== PROVIDED DATA ==
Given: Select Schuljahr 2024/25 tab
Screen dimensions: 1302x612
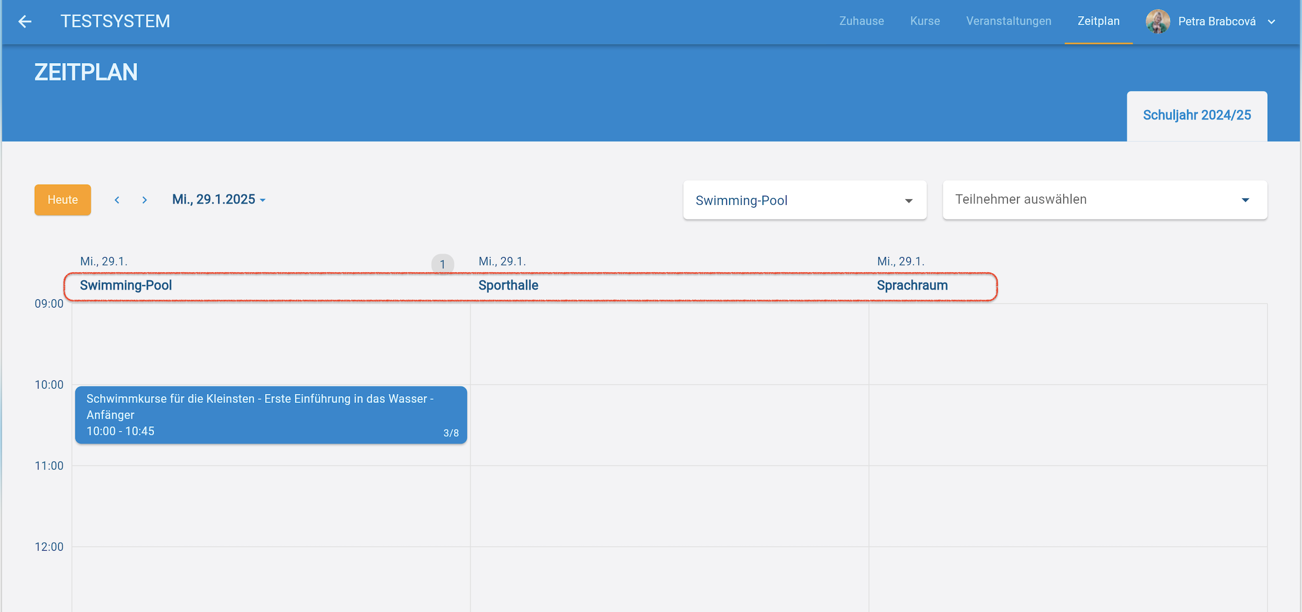Looking at the screenshot, I should click(1196, 116).
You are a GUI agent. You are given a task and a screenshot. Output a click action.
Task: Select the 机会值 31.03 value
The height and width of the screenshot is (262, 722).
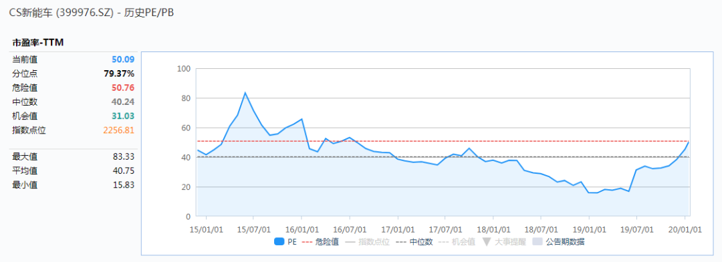pos(123,116)
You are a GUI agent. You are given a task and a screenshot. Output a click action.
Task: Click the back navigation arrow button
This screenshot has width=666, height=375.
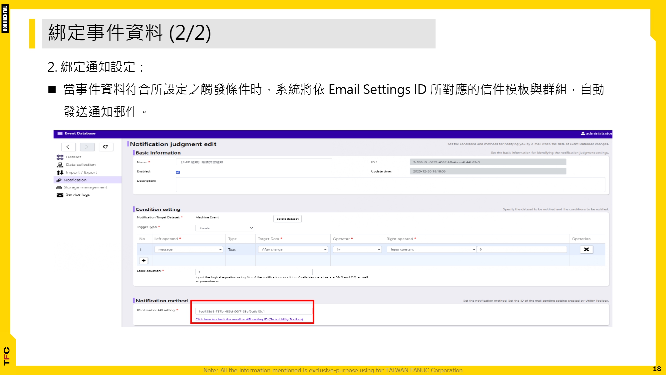69,147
===
### DIRECTIONS
Copy out the lines of each item above word for word, dropping the pictures.

### THE OUTPUT
Given: Select Schuljahr 2024/25 tab
Screen dimensions: 1302x612
Looking at the screenshot, I should click(1196, 116).
You are a GUI agent. You are given a task and a screenshot. Output a click action.
Task: Select the 机会值 31.03 value
The height and width of the screenshot is (262, 722).
pos(123,116)
You are a GUI agent. You are given a task and a screenshot. Output a click action.
Task: Click the back navigation arrow button
This screenshot has width=666, height=375.
69,147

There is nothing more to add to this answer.